**Exercise 1**
Answer these questions using the news article about the Railroad Killer:
(a) What list did Angel Maturino Resendiz earn a spot on?
(b) In which city did a judge reject his lawyers' claims about mental delusions?
(c) Which number inmate executed in Texas this year is he set to be?
**Exercise 2**
Write out the part of the news article about the Railroad Killer that opens with the words containing "Angel Maturino Resendiz, who" and closes with "year in Texas.", keeping every word unchanged.

WEIMAR, Texas – The railroad tracks that gave birth to this small South Texas town over a century ago more recently brought terror and horror.
The gruesome slayings of a prominent minister and his wife at their home, and an equally violent murder of an elderly woman in her rural home a few miles away, are among at least 15 killings by the man known as the "Railroad Killer."
Angel Maturino Resendiz, who hopped on freight trains and committed random acts of carnage across the country that earned him a spot on the FBI's Ten Most Wanted list, is set to die by injection Tuesday.
"I don't believe in death," Resendiz, 46, told The Associated Press in 2000, shortly after arriving on death row. "I know the body is going to go to waste. But me, as a person, I'm eternal. I'm going to be alive forever."
A Houston judge last week rejected Resendiz's lawyers claims that mental delusions make him ineligible for execution. He's set to be the 13th inmate executed this year in Texas.

**Supplied information**
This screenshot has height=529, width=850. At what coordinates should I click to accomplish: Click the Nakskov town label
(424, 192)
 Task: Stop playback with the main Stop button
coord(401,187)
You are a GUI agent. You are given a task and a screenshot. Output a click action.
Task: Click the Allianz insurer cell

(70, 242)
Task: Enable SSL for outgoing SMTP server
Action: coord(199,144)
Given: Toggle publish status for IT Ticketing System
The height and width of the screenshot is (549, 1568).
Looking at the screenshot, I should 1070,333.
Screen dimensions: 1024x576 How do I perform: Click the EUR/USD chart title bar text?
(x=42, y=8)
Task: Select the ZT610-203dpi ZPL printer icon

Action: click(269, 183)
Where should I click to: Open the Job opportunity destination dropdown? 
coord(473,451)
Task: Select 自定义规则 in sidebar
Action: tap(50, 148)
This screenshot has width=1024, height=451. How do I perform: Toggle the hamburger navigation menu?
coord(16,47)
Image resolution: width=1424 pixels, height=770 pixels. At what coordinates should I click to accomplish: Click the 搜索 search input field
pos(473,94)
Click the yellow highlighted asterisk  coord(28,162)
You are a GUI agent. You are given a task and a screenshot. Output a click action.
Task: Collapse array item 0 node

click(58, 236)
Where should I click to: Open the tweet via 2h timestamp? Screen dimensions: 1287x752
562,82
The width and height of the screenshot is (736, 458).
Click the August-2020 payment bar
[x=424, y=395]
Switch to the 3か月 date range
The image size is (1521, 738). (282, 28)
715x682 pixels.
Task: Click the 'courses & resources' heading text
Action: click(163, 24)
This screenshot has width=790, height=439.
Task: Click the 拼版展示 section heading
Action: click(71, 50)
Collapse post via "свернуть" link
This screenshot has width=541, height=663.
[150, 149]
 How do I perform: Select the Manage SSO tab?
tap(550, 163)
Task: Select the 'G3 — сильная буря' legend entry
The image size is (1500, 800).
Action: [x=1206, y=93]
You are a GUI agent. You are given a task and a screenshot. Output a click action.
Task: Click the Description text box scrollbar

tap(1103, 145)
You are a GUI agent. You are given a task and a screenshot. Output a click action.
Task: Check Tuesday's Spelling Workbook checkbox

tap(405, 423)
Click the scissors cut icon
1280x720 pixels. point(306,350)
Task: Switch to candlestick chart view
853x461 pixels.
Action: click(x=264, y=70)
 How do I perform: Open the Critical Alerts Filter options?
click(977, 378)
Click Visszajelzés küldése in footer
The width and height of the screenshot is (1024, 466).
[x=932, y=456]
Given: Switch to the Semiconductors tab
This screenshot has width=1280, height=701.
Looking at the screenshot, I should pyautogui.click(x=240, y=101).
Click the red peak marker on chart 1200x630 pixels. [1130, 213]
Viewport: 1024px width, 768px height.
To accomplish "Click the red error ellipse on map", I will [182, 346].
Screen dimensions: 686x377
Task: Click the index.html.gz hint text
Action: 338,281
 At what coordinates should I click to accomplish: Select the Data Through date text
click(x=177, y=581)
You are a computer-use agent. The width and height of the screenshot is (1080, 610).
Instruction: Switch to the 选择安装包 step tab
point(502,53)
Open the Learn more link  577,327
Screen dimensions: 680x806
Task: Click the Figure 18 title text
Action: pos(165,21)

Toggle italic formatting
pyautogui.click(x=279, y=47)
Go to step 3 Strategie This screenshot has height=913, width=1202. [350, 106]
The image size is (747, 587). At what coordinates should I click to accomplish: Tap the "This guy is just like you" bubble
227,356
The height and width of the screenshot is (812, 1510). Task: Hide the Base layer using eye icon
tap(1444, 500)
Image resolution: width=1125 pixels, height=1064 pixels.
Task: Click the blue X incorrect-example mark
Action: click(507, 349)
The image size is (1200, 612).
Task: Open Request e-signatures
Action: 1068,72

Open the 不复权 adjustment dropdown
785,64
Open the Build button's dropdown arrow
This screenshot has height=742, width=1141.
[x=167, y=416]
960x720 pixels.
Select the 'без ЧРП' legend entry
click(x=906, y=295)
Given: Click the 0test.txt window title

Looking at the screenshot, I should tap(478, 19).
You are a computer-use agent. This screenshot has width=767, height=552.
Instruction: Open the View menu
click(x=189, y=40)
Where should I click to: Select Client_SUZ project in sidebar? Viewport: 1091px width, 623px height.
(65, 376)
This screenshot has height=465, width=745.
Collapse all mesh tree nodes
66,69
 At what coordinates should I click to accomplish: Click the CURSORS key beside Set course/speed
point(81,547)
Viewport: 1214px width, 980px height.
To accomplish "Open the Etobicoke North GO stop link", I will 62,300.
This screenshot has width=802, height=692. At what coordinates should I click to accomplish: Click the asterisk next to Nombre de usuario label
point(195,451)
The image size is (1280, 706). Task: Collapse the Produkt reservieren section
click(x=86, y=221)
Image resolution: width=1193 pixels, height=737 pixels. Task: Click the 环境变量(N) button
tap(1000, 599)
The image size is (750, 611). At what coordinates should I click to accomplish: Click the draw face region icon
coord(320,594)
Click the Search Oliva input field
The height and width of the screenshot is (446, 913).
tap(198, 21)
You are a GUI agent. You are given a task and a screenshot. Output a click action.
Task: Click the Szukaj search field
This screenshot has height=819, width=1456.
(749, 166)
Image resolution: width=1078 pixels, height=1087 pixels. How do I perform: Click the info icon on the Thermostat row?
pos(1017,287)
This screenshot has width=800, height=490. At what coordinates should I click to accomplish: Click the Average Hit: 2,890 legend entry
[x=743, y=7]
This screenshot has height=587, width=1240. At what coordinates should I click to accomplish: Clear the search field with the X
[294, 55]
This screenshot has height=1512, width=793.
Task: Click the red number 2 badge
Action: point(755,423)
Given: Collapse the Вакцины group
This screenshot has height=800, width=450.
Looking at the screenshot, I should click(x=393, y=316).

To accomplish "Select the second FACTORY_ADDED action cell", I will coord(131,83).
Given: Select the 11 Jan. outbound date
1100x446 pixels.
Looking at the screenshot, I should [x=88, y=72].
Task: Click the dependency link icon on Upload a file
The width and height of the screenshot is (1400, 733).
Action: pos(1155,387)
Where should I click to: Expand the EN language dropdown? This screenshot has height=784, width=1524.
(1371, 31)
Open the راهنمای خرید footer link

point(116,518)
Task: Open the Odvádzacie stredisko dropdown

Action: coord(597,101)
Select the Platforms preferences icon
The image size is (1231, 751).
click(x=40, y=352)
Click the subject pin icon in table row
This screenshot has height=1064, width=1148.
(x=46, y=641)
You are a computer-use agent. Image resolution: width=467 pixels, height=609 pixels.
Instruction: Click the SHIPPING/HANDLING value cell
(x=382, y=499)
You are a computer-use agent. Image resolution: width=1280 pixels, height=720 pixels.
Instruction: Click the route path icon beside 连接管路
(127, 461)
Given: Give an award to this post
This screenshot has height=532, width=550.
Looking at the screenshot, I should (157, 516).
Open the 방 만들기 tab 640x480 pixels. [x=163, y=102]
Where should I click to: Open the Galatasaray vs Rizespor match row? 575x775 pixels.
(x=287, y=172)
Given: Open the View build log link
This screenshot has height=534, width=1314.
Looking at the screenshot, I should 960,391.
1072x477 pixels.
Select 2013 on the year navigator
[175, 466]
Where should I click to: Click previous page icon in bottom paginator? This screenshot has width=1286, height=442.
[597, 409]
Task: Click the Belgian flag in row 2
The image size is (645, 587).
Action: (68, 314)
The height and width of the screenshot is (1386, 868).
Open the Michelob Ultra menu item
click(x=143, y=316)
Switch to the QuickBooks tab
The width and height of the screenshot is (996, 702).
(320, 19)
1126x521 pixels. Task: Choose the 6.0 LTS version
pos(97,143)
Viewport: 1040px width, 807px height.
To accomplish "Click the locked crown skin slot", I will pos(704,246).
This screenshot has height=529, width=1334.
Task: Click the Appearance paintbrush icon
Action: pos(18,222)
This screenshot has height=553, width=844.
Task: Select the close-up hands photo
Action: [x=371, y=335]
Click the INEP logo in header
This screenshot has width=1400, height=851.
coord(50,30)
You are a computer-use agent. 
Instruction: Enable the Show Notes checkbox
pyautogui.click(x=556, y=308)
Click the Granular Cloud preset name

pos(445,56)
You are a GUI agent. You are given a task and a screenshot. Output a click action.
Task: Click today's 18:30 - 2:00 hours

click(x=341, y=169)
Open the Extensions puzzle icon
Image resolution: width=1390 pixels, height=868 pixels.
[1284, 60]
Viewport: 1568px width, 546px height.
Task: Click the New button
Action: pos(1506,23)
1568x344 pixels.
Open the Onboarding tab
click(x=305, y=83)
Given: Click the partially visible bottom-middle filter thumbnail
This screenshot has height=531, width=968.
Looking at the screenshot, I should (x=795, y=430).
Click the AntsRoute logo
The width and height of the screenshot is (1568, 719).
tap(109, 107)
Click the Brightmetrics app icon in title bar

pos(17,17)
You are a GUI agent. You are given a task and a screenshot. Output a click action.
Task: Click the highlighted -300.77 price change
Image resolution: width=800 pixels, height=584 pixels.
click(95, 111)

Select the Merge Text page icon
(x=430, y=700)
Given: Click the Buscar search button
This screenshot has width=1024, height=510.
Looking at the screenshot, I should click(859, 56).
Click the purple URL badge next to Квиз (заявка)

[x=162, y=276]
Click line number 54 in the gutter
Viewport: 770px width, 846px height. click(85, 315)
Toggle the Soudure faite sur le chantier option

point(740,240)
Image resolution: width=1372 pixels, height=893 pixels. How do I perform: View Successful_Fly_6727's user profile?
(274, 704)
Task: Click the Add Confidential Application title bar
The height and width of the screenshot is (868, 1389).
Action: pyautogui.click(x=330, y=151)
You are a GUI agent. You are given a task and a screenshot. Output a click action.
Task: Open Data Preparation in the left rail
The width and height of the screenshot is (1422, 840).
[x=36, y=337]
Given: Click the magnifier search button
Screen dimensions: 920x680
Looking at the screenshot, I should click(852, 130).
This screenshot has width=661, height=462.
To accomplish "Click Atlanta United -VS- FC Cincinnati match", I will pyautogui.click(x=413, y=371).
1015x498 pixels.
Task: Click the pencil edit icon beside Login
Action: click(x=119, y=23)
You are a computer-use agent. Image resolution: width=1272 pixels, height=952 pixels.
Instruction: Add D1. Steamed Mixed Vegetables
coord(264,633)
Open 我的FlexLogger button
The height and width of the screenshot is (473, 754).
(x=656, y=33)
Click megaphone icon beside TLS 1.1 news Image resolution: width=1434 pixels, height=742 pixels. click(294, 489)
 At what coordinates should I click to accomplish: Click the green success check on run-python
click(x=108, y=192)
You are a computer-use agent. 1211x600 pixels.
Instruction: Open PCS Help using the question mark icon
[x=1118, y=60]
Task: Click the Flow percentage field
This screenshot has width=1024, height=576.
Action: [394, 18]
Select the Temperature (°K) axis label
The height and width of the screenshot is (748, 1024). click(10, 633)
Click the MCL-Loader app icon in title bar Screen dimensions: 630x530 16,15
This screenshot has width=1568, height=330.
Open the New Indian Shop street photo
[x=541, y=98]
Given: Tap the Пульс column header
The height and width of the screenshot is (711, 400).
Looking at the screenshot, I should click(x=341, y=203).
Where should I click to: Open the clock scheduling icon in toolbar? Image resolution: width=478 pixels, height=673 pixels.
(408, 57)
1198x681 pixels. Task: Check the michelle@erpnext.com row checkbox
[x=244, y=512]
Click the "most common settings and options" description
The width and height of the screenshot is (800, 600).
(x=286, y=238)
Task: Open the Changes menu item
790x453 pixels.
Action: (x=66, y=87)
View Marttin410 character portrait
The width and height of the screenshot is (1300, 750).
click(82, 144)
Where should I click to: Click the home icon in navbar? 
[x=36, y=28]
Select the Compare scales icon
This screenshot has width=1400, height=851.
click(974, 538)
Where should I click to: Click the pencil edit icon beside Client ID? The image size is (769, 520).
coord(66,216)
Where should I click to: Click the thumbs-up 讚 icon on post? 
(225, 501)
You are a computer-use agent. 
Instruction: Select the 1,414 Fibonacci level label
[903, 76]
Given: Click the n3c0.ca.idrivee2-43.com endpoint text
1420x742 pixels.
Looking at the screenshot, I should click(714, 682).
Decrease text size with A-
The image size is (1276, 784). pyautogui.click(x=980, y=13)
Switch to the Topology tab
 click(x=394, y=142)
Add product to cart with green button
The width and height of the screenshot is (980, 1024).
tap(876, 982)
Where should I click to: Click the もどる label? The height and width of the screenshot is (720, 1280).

**Exercise solution 1**
(a) The FBI's Ten Most Wanted list.
(b) Houston.
(c) The 13th.

**Exercise solution 2**
Angel Maturino Resendiz, who hopped on freight trains and committed random acts of carnage across the country that earned him a spot on the FBI's Ten Most Wanted list, is set to die by injection Tuesday.
"I don't believe in death," Resendiz, 46, told The Associated Press in 2000, shortly after arriving on death row. "I know the body is going to go to waste. But me, as a person, I'm eternal. I'm going to be alive forever."
A Houston judge last week rejected Resendiz's lawyers claims that mental delusions make him ineligible for execution. He's set to be the 13th inmate executed this year in Texas.